Anne, with her hands over her face, was evidently crying; and Millicent, grasping the wooden doll with both hands, was making as much noise as she possibly could in a series of half-angry little sobs.

“Millicent, stop this minute,” said Rose, going toward them, “and you, too, Anne, and tell me what you are crying about,” and, quite forgetting the inky cloth in her hand, Rose took hold of Anne’s arm.

Anne looked up, the tears streaming down her cheeks.

“There, there,” said Rose, wiping Anne’s face, and leaving it almost blacker than the cloth. “Oh, what have I done!” exclaimed Rose, while Millicent’s sobs ceased for a moment to be followed by a shriek of terror to see Anne’s face turn black so suddenly. “Stop, Millicent,” said Rose. “Come down-stairs, Anne, and I’ll wash the ink off. And tell me what the matter is.”

“Rose! Rose!” called Mrs. Freeman from the floor below. “What is the matter?”

“I’ve got ink on Anne’s face and Millicent is frightened,” Rose called back, drawing Anne toward the stairs. Millicent stopped crying, and finding that no one took the wooden doll from her, trotted across the attic and introduced the newcomer as “Lady Washington” to the other dolls, sat down on the floor beside them and began to play happily.

Anne followed Rose down the stairs and intothe sink-room, where Rose began to scour her face vigorously.

“I don’t mean to hurt you, Anne,” she said laughingly, “and I’m awfully sorry I wiped your face with that dreadful inky cloth, but I have to rub hard to get it off.”

“It’s my—fault,” Anne managed to say. “I was crying.”

“There isn’t any blame in crying, if you have anything to cry about,” said Rose.

“Millicent wanted my doll,” said Anne.

Rose did not speak for a moment. She was very fond of Anne Nelson, and thought her a very generous and thoughtful child, and could not understand why she should cry because little Millicent had taken what Rose called to herself “an old wooden doll.”

“Well,” she said, “Millicent won’t hurt your doll.”

“But she wants to keep it,” said Anne, as Rose gave her face a vigorous wiping with a rough towel.

Rose made no answer. She thought it rather selfish of Anne, when they had all done so much for her, that she should be unwilling for Millicent to keep the doll.

Anne was not a dull child, and Rose’s silence made her realize that she had acted selfishly; still, she could not feel that wanting to keep “Martha Stoddard” was wrong.

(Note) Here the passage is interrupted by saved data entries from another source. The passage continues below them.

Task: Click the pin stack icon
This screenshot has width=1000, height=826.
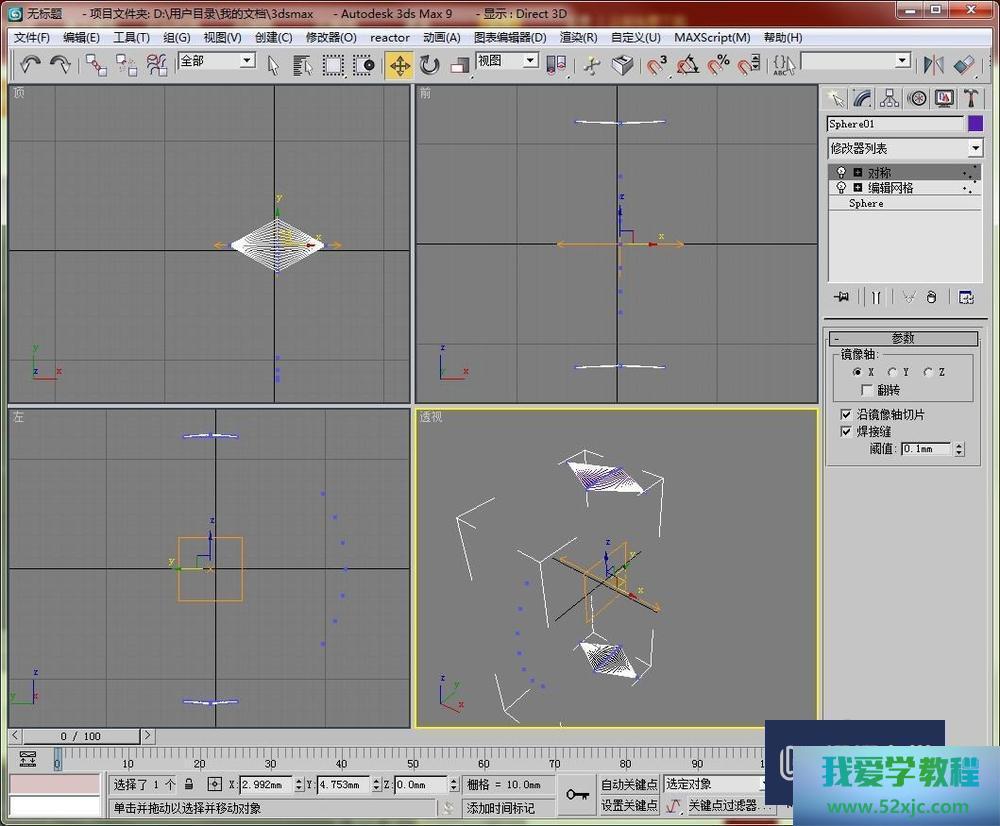Action: (842, 297)
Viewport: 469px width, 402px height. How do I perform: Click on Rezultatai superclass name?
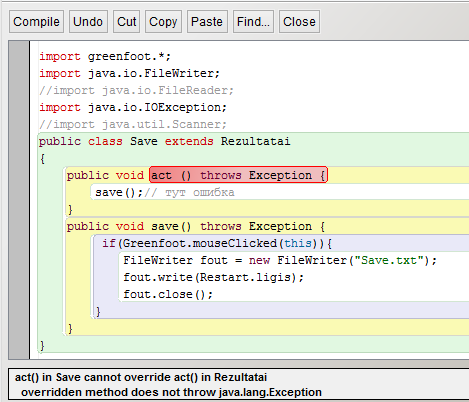tap(255, 141)
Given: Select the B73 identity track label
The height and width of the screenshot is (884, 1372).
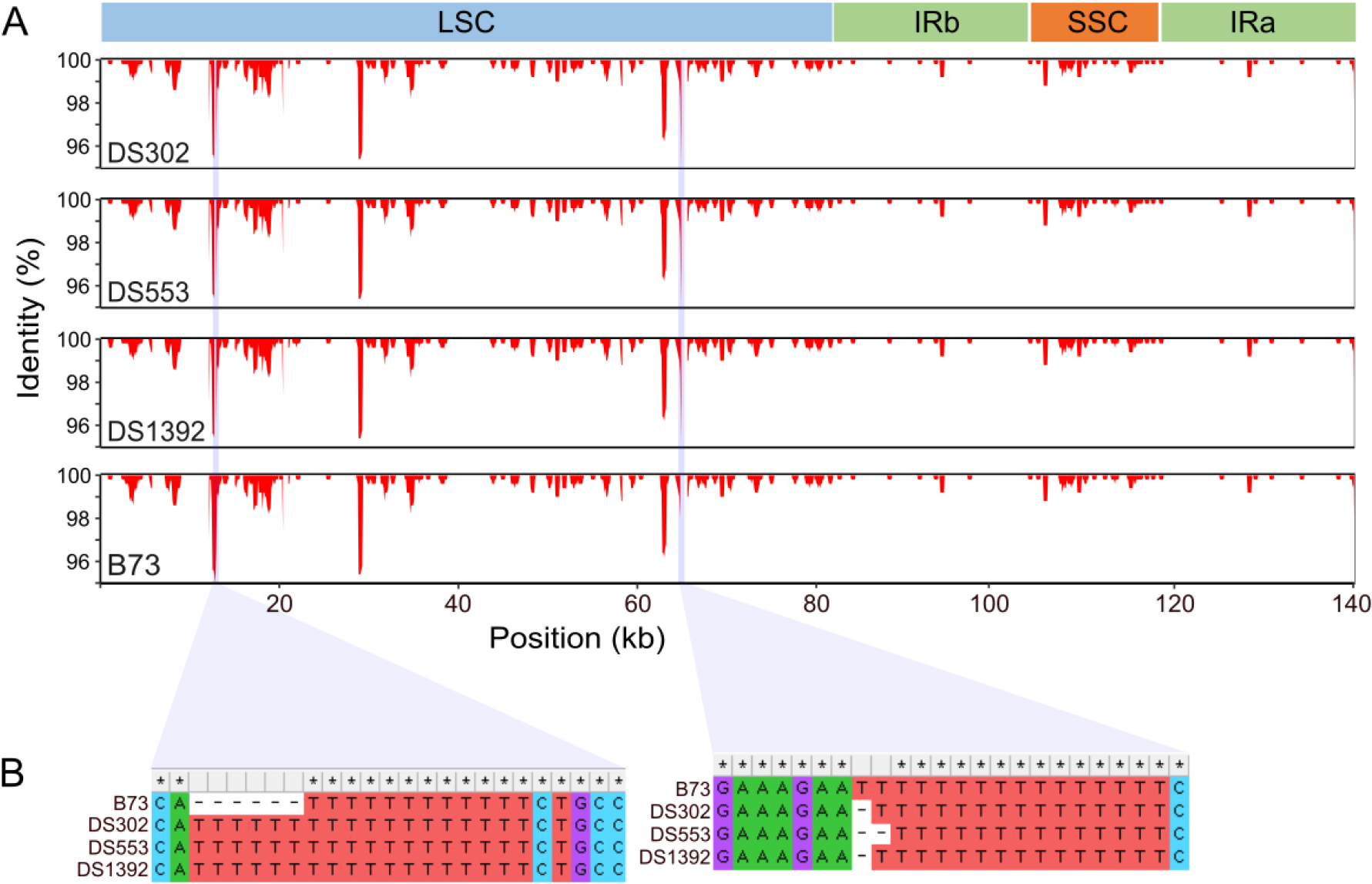Looking at the screenshot, I should coord(134,565).
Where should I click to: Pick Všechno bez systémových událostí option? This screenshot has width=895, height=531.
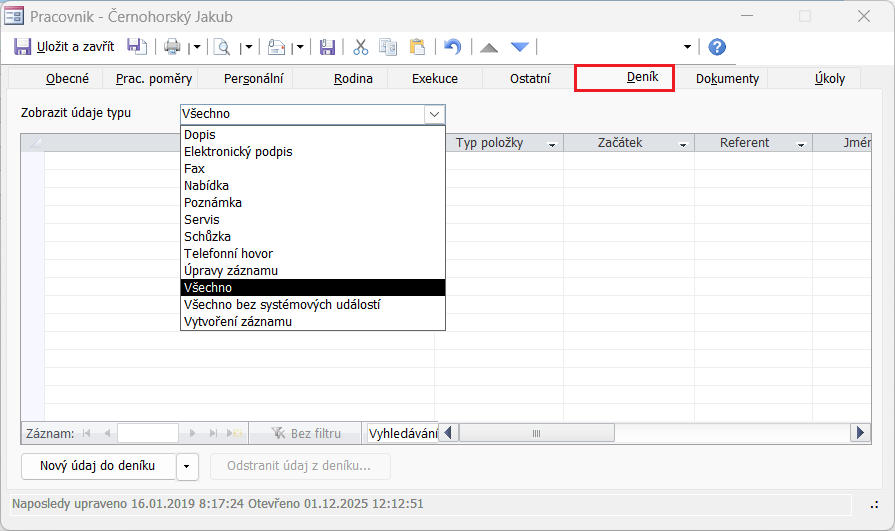point(281,305)
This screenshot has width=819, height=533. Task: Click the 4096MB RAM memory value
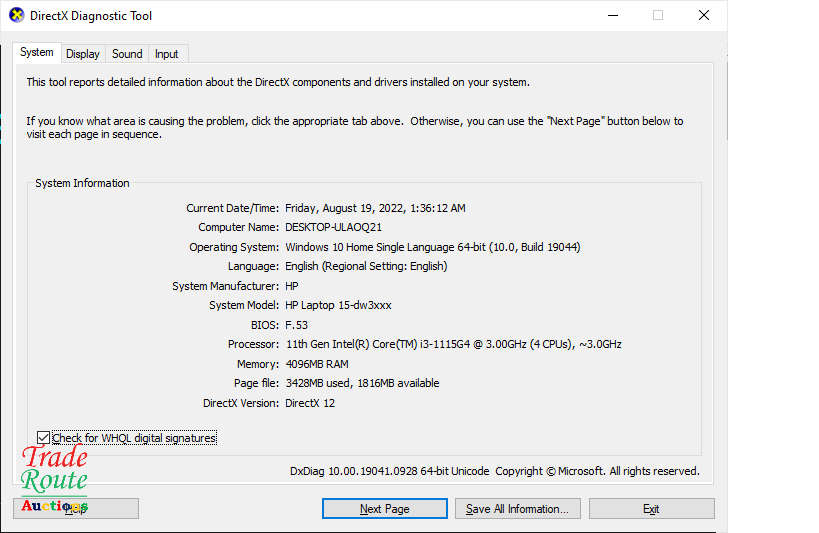point(317,364)
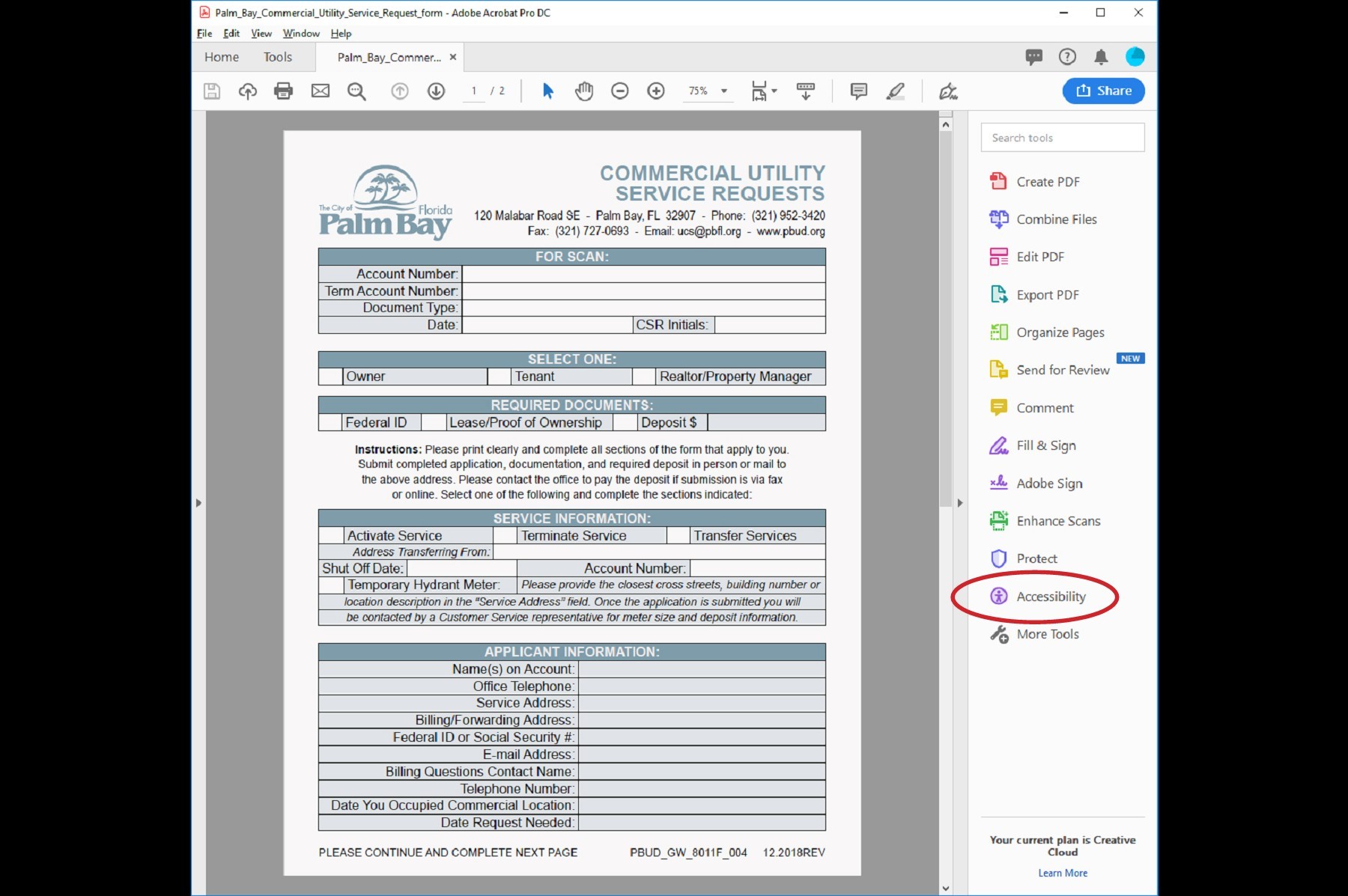Image resolution: width=1348 pixels, height=896 pixels.
Task: Click the Zoom In plus icon
Action: (x=656, y=91)
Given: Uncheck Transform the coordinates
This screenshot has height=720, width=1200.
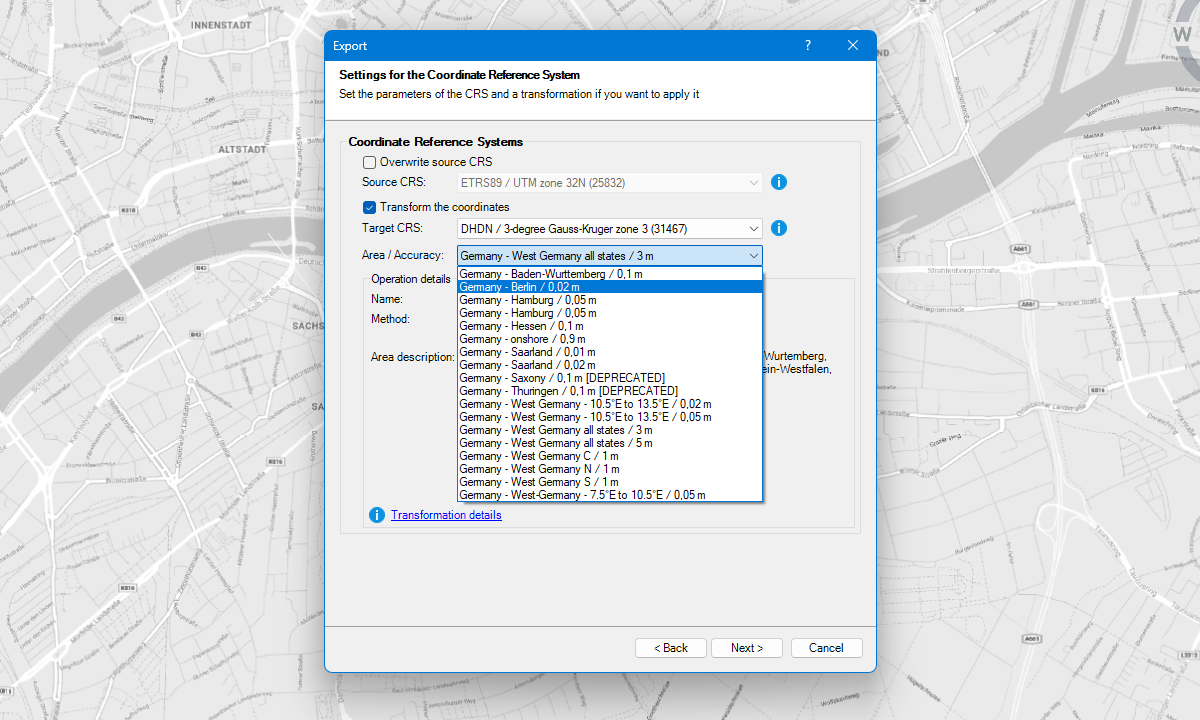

“There! You are quite rid of ink now,” said Rose, “and there is an hour before dinner. Do you want to write some more in your book?”

“No,” said Anne. It seemed to her that she should never want to write in the book again. She wished that she and “Martha Stoddard” were safe back with Aunt Martha in Province Town.

“Well, I have some errands to do for mother, so I’ll run along,” said Rose pleasantly, and left Anne alone in the little square room called the “sink-room,” because of two sinks near the one window which overlooked the green yard at the back of the house. There was a door opening into the yard, and Anne looked out feeling more unhappy than she had since the night when Aunt Martha had sent her up-stairs.

Frederick was in the yard. He was setting what looked to Anne like wooden bottles in a straight row at the further end of the square of greensward. Then he ran across to the open door where Anne was standing.